13.2. Configure Secure Remote Password Information

You must create a MBean service that provides an implementation of the SRPVerifierStore interface that integrates with your existing security information stores. The SRPVerifierStore interface is shown in Example 13.2, “The SRPVerifierStore interface”.

Note

The default implementation of the SRPVerifierStore interface is not recommended for a production security environment because it requires all password hash information to be available as a file of serialized objects.

Example 13.2. The SRPVerifierStore interface

package org.jboss.security.srp;

import java.io.IOException;
import java.io.Serializable;
import java.security.KeyException;

public interface SRPVerifierStore
{
    public static class VerifierInfo implements Serializable
    {

        public String username;


        public byte[] salt;
        public byte[] g;
        public byte[] N;
    }
    

    public VerifierInfo getUserVerifier(String username)
        throws KeyException, IOException;

    public void setUserVerifier(String username, VerifierInfo info)
        throws IOException;


     public void verifyUserChallenge(String username, Object auxChallenge)
         throws SecurityException;
}
The primary function of a SRPVerifierStore implementation is to provide access to the SRPVerifierStore.VerifierInfo object for a given user name.

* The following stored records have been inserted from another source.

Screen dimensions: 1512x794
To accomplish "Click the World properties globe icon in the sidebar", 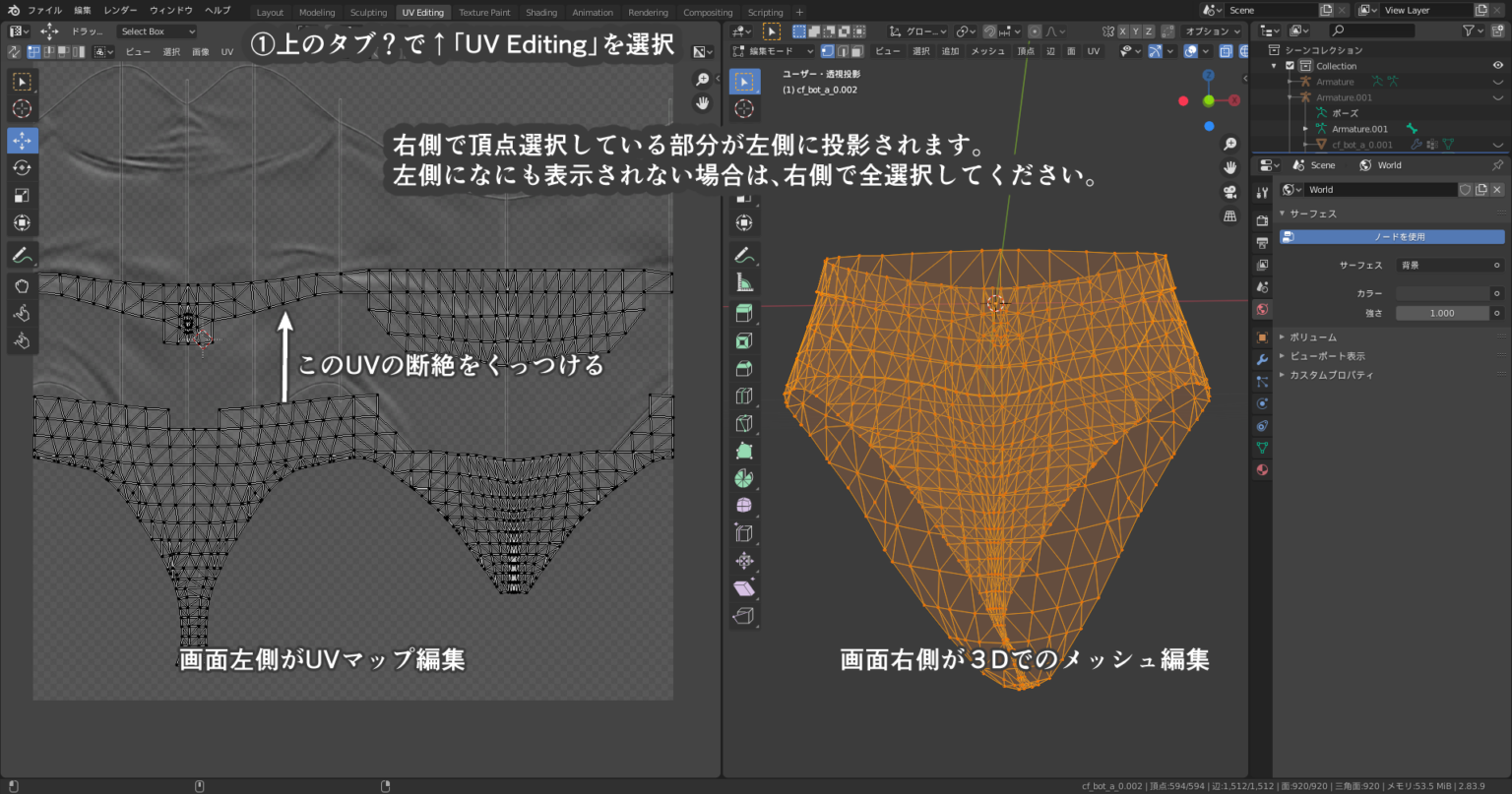I will click(1262, 309).
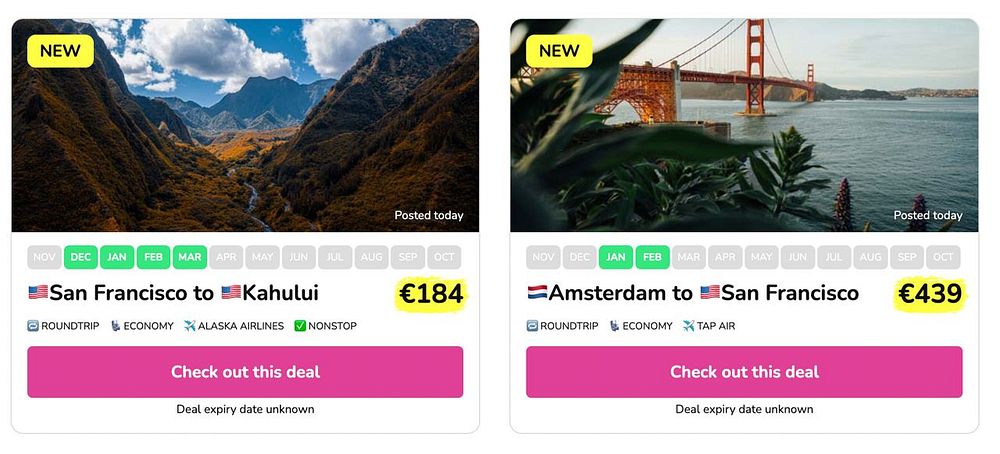Select the greyed OCT chip on the Amsterdam deal
Viewport: 1000px width, 454px height.
pyautogui.click(x=943, y=257)
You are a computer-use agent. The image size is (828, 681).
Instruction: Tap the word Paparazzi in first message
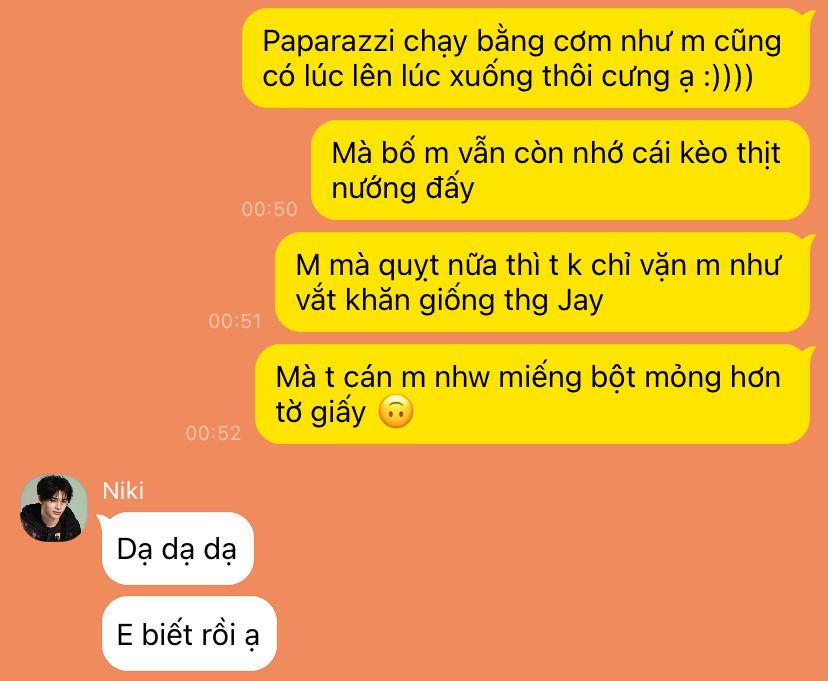pyautogui.click(x=328, y=42)
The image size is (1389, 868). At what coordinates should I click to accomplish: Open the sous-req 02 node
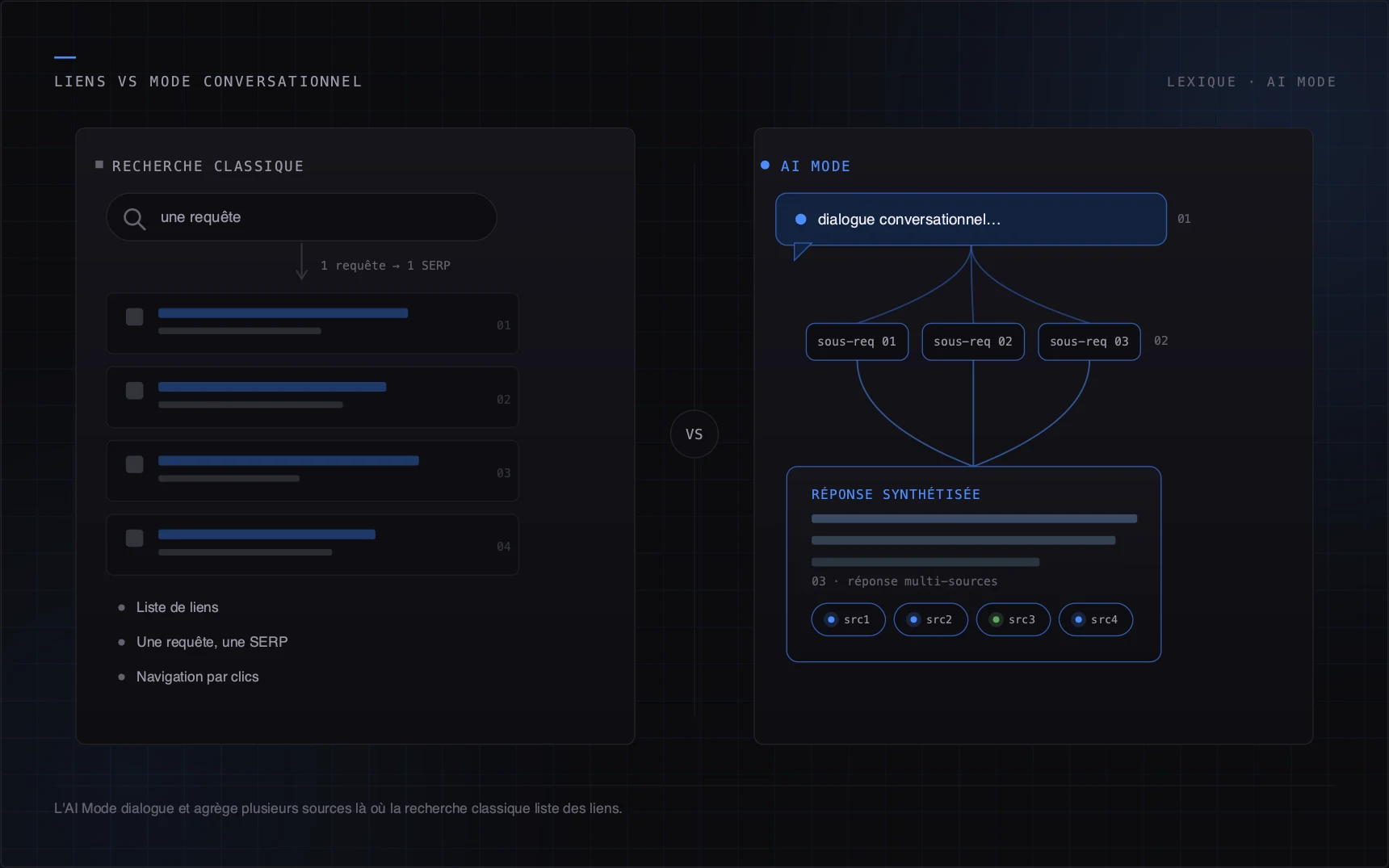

The getUserVerifier(String) method is called by the SRPService at that start of a user SRP session to obtain the parameters needed by the SRP algorithm. The elements of the VerifierInfo objects are:
username
The user's name or id used to log in.
verifier
One-way hash of the password or PIN the user enters as proof of identity. The org.jboss.security.Util class has a calculateVerifier method that performs that password hashing algorithm. The output password takes the form H(salt | H(username | ':' | password)), where H is the SHA secure hash function as defined by RFC2945. The user name is converted from a string to a byte[] using UTF-8 encoding.
salt
Random number used to increase the difficulty of a brute force dictionary attack on the verifier password database in the event that the database is compromised. The value should be generated from a cryptographically strong random number algorithm when the user's existing clear-text password is hashed.
g
SRP algorithm primitive generator. This can be a well known fixed parameter rather than a per-user setting. The org.jboss.security.srp.SRPConf utility class provides several settings for g, including a suitable default obtained via SRPConf.getDefaultParams().g().
N
SRP algorithm safe-prime modulus. This can be a well known fixed parameter rather than a per-user setting. The org.jboss.security.srp.SRPConf utility class provides several settings for N including a good default which can obtained via SRPConf.getDefaultParams().N().

Procedure 13.1. Integrate Existing Password Store

Read this procedure to understand the steps involved to integrate your existing password store.
  1. Create Hashed Password Information Store

    If your passwords are already stored in an irreversible hashed form, then this can only be done on a per-user basis (for example, as part of an upgrade procedure).
    You can implement setUserVerifier(String, VerifierInfo) as a noOp method, or a method that throws an exception stating that the store is read-only.
  2. Create SRPVerifierStore Interface

    You must create a custom SRPVerifierStore interface implementation that understands how to obtain the VerifierInfo from the store you created.
    The verifyUserChallenge(String, Object) can be used to integrate existing hardware token based schemes like SafeWord or Radius into the SRP algorithm. This interface method is called only when the client SRPLoginModule configuration specifies the hasAuxChallenge option.
  3. Create JNDI MBean

    You must create a MBean that exposes the SRPVerifierStore interface available to JNDI, and exposes any configurable parameters required.
    The default org.jboss.security.srp.SRPVerifierStoreService will allow you to implement this, however you can also implement the MBean using a Java properties file implementation of SRPVerifierStore (refer to Section 13.3, “Secure Remote Password Example”).